Hello everyone. If any of you have been paying close attention (which I don’t expect you to) I had been posting every other Wednesday for maybe a month. All of that came to a screeching halt last week. Why? Because I did this crazy thing. I became a full time student again! (Cue the gasps). 

Last Wednesday was supposed to be my day to drop something, but I think I stayed up til about 11:00 at night working on school work after working all day. This whole being a full time student while working a full time job terrifies me. I was to give props to anyone who works and goes to school and has kids! I can barely take care of myself! I had to go through a drive through just because I literally did not have time to go home and cook myself anything. That and I was so hungry I thought I was going to pass out. Taco Bell might appreciate me before this course is over… 

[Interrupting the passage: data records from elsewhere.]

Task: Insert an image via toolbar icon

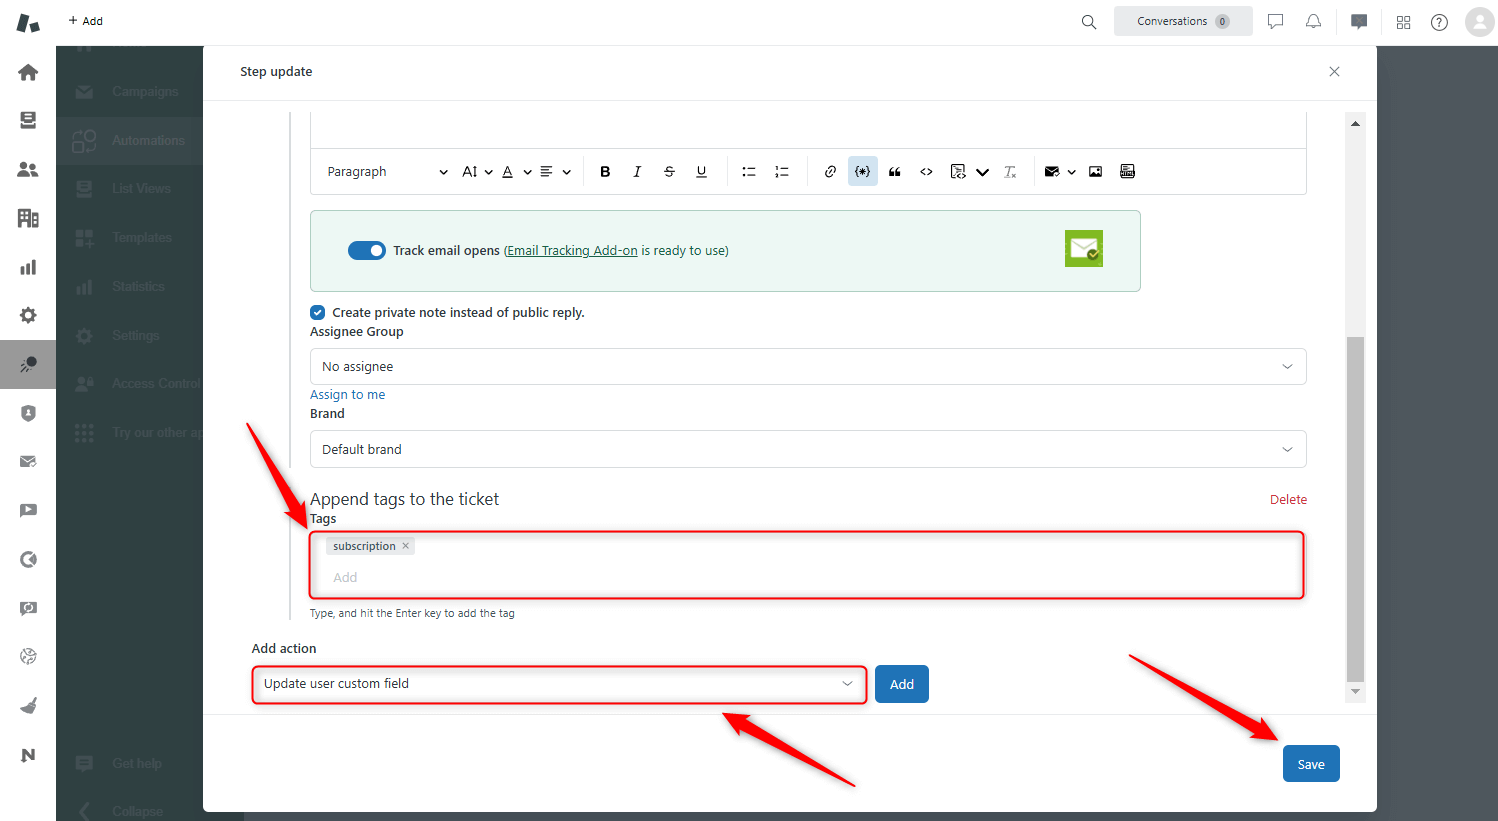Action: (x=1096, y=172)
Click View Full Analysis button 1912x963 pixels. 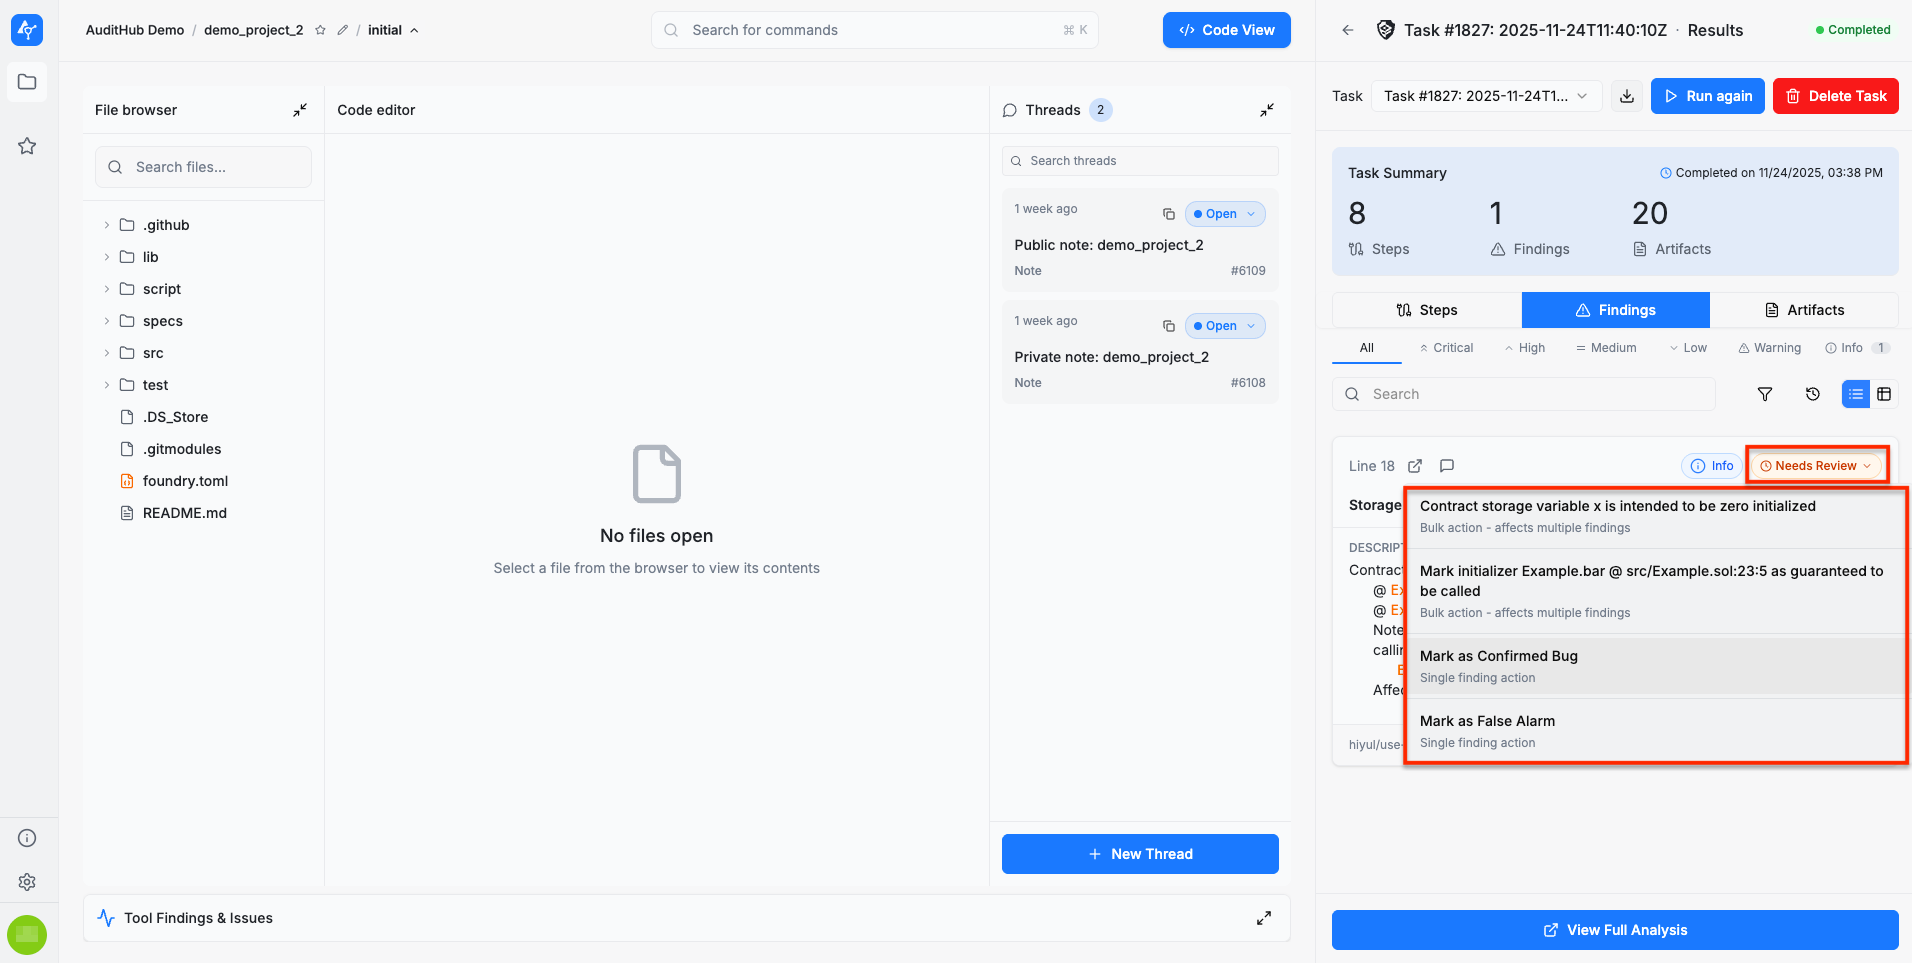tap(1615, 930)
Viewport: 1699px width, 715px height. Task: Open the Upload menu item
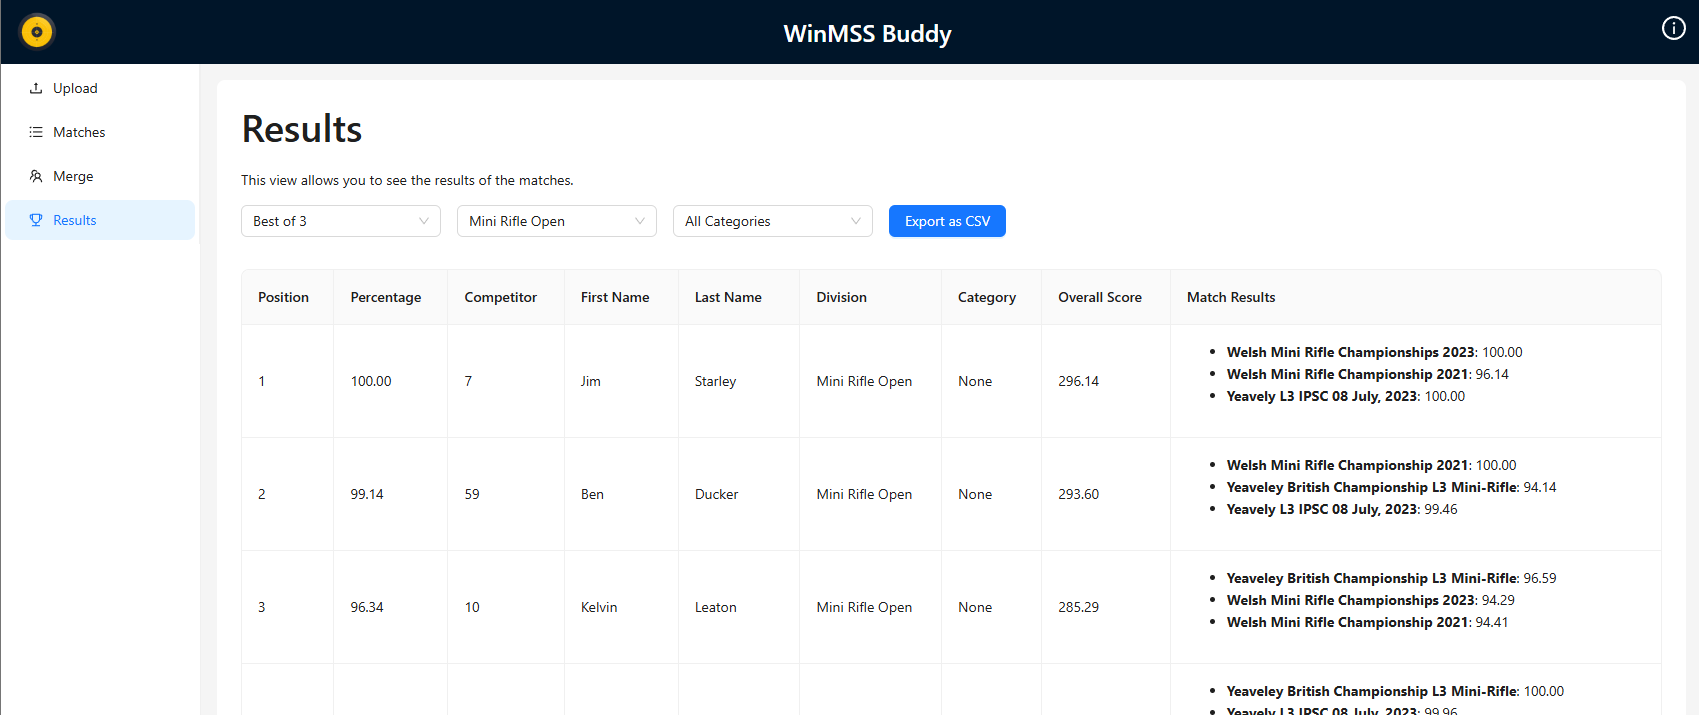[75, 88]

But anyways, here I am taking three classes at once which qualifies me as a full time student while working 40 hours a week. Normally I didn’t have a lot going on after work so it’s not like I didn’t have time to take this on, I guess. Tonight I just completed my first week and I have already decided that my goal is to accomplish as much school work during the week as possible so that I can still have a weekend. So essentially I am going to do it the opposite way I did in college. So far it’s working…who knew!?

What makes all of this just a little scarier is the reason why I’m doing this. I have a great job right now and every day I am fortunate to have been given the chance to work at such a great company. But it is not ever what I thought I would be doing. I have a Bachelors in Pre-Law and I’m working at an engineering company. That proves two facts: 1) you never know where life will take you and 2) getting your “dream job” after college isn’t as easy as it should be. 

The position I have at this billion dollar company is an entry level position. I had never done anything like it before. I got the job through a temp agency I had joined just a few weeks before. Like I said, it fell into my lap and I feel extremely lucky! But why is it that I can get a job that I’ve never done anything like before but I can’t get a job that I went to school for? That is the question that will haunt me for a long time.

Since my sophomore year in college, I was pretty sure I wanted to be a paralegal. I don’t really know anyone who is a paralegal, but after my internship at the State’s Attorney’s’ Office in Middlebury, VT, I knew that I did not want to be a lawyer or go to law school, but I did want to be in that environment. So becoming a paralegal became my goal. My last year of college I took many electives from other schools specifically about becoming a paralegal to better myself for the future. It didn’t matter. I don’t know if I was looking in the wrong places or I wasn’t doing the right thing, but for YEARS, I got no looks from any law offices or positions I applied for. I didn’t even get an email back from most places. So I stopped looking. I settled to be a server for far too long and gave up hope….to some extent. I was sick of hearing no, or not even hearing anything at all. I didn’t understand why my PRE-LAW degree wasn’t enough for these positions whose requirements were associates degrees. 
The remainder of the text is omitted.